By Our Staff Reporter
KARACHI- Shortage of medicines in the Hepatitis Centres of Sindh Hepatitis Prevention & Control Programme across the province continues unabated, causing grave concerns among newly-registered patients.
According to sources, Sindh health department has, so far, failed to overcome shortage of the medicines despite knowing that treatment of hepatitis B, C and D was quite expensive and as such poor and lower-middle group people could not afford.
They feared that that lives of patients suffering from different types of hepatitis would be at risk if the shortage of medicines continues unabated.
Wishing not to be quoted, an official of Civil Hospital Karachi’s (CHK) Hepatitis Centre said almost all hepatitis centers across the Sindh have been facing acute shortage of the medicines required for patients suffering from hepatitis B,C and D.

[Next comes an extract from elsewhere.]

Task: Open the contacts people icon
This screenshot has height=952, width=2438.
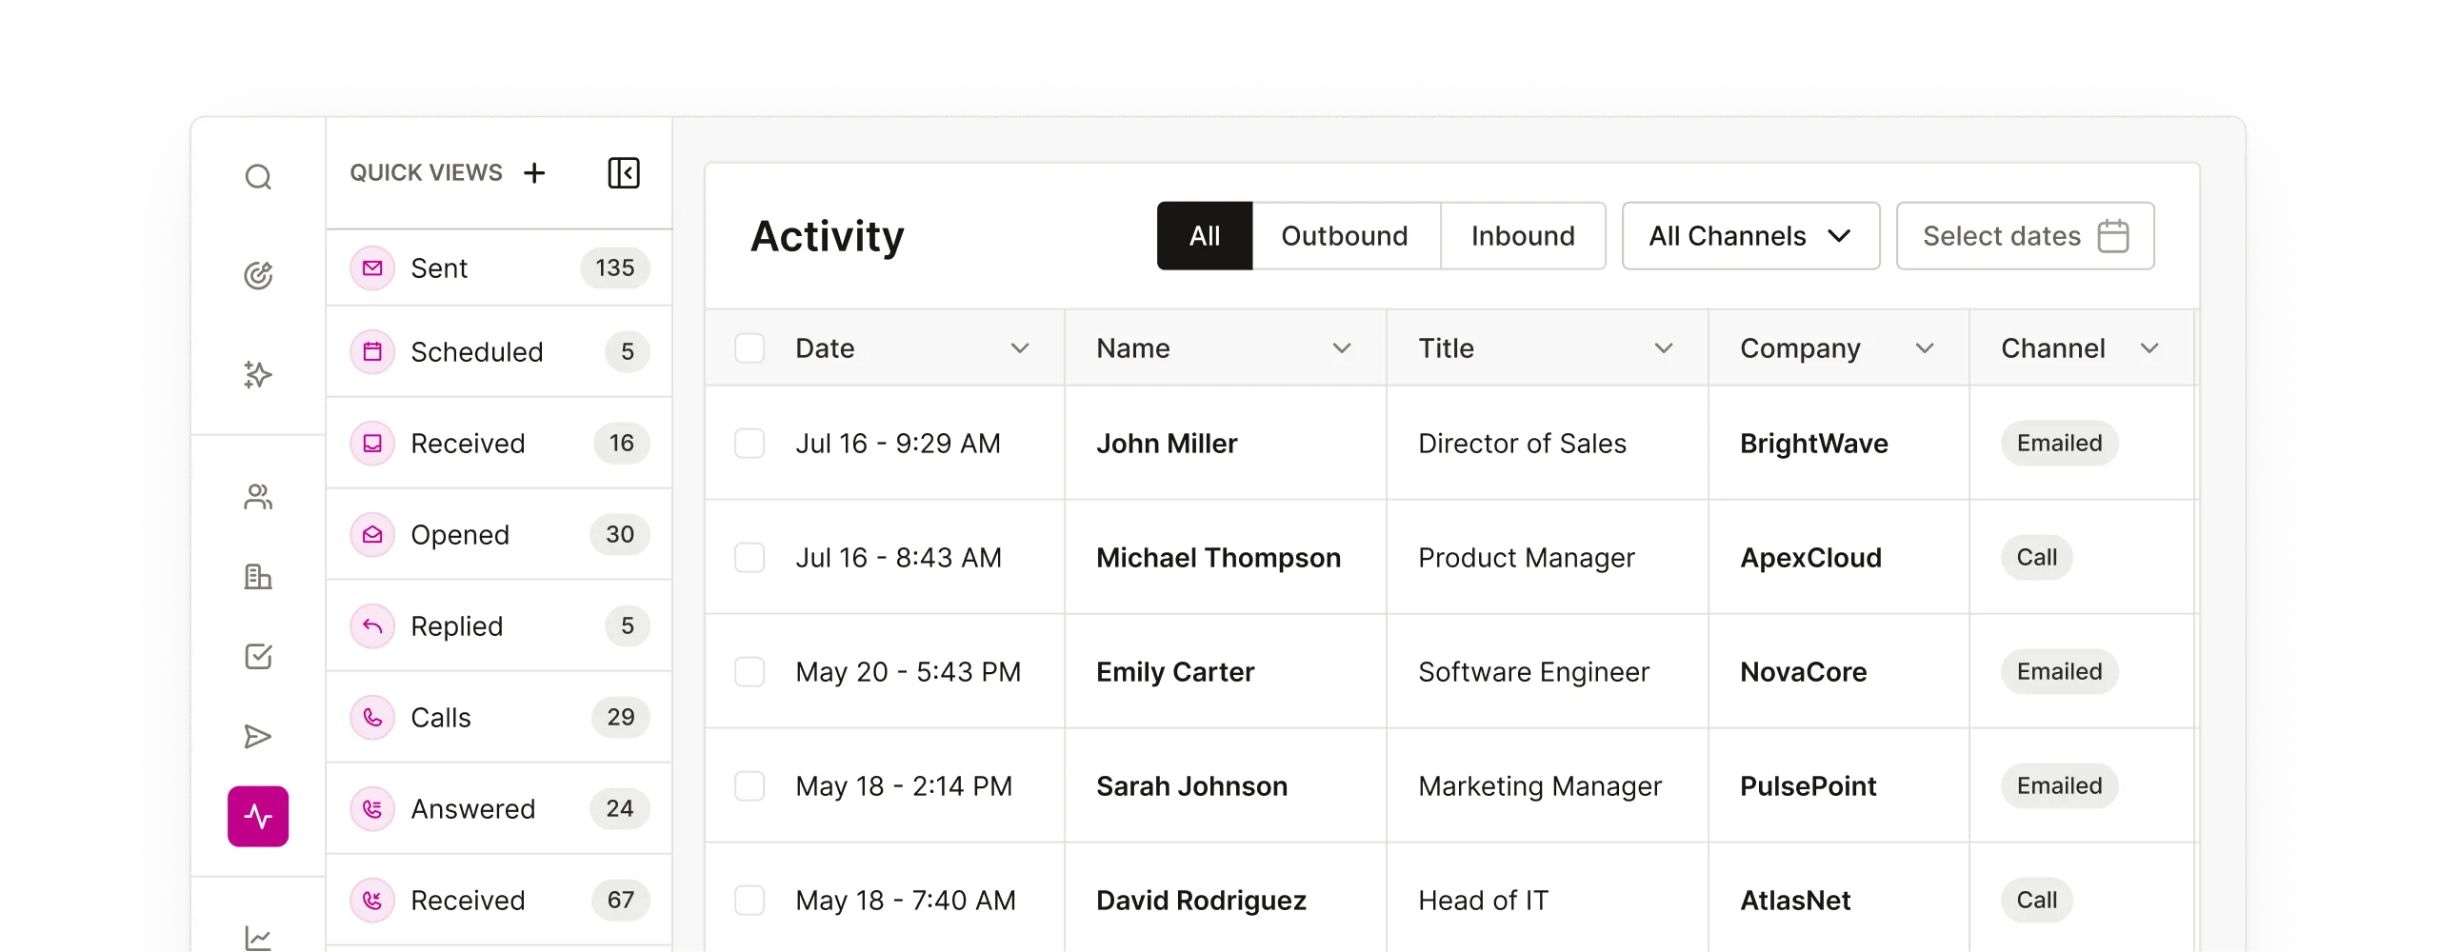Action: click(x=257, y=497)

The worst sufferers in the wake shortage of the medicine are those who have recently registered with the hepatitis centres of CHK, Abbasi Shaheed Hospital, Qatar Hospital and Sindh Government Hospital Liaquatabad as they have no choice but to wait for vaccine and injections.
“In fact, hepatitis centres have not been getting cent per cent supply since long,” he claimed.

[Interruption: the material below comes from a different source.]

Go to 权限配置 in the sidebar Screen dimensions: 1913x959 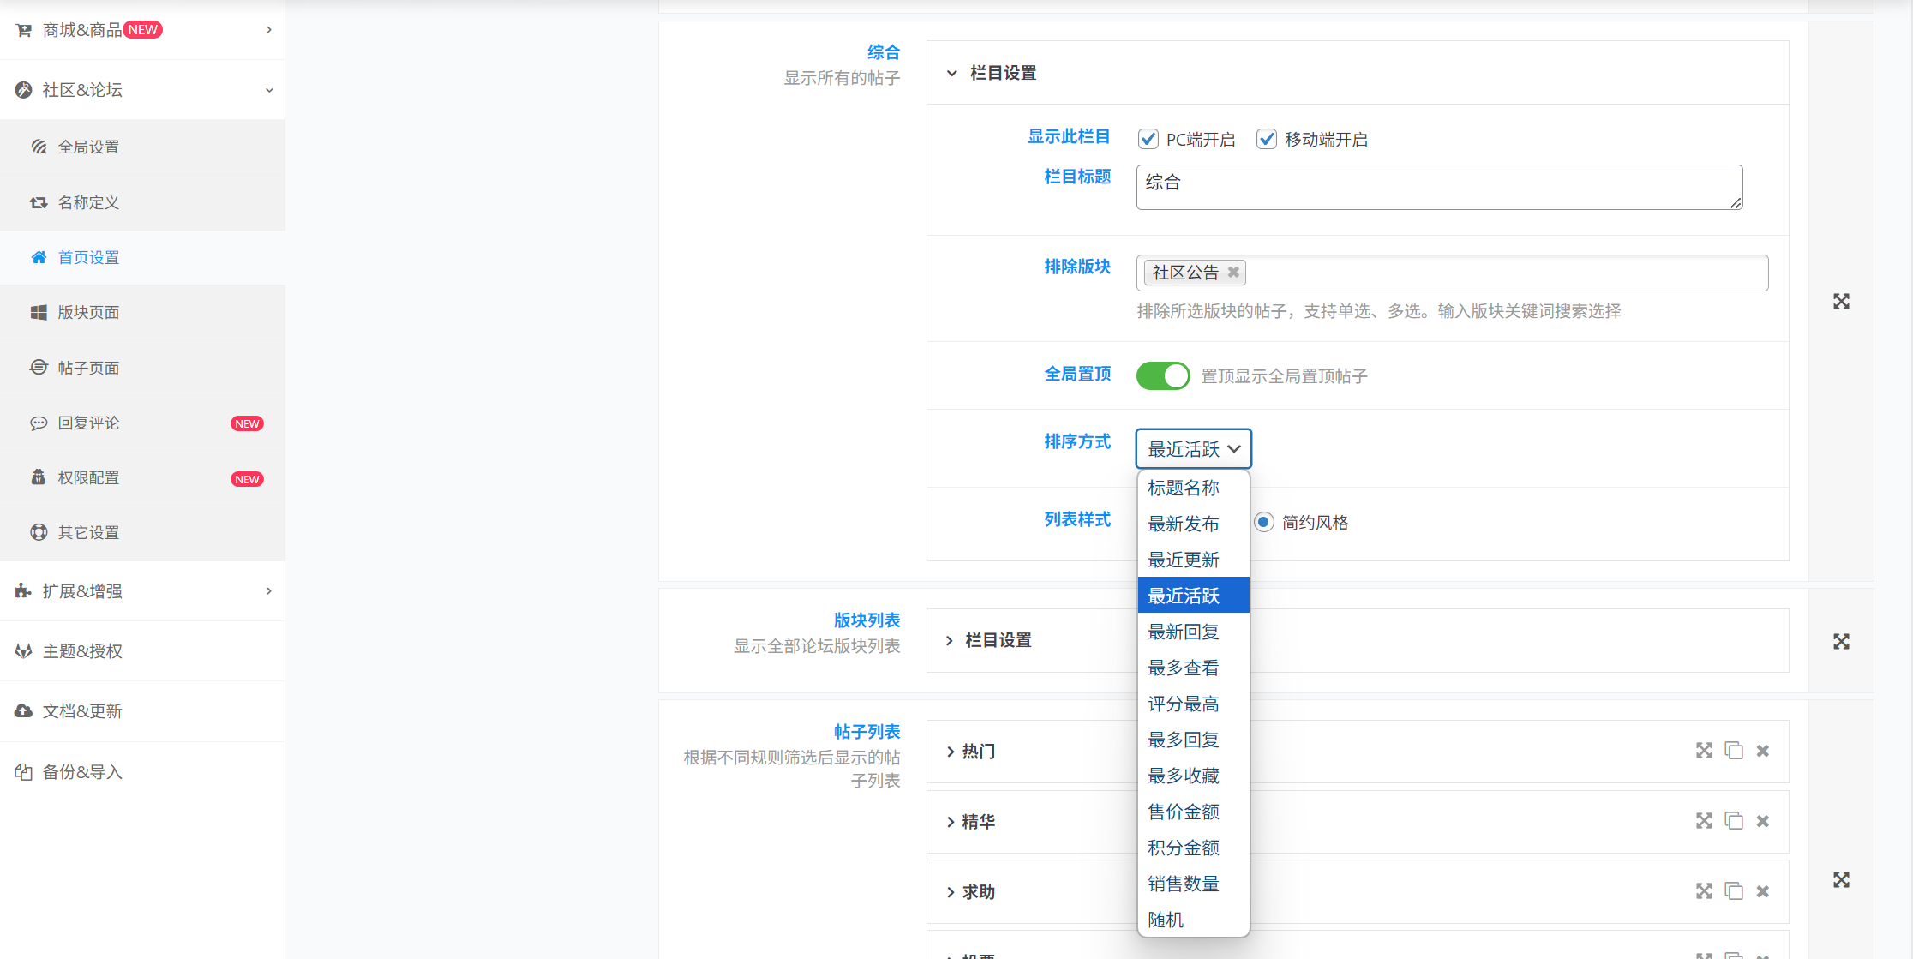88,477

Another official of Sindh Hepatitis Prevention & Control Programme said that Karachi was getting its required supply and all old registered hepatitis patients were getting medicine and injections on regular basis.
He, however, conceded that hepatitis centres in the interior of Sindh were not getting their actual quota of medicines.
Provincial Manager of Sindh Hepatitis Prevention and Control Programme, Dr Abdul Khaliq Sheikh, could not be reached for his comments over the persisting shortage of the medicines.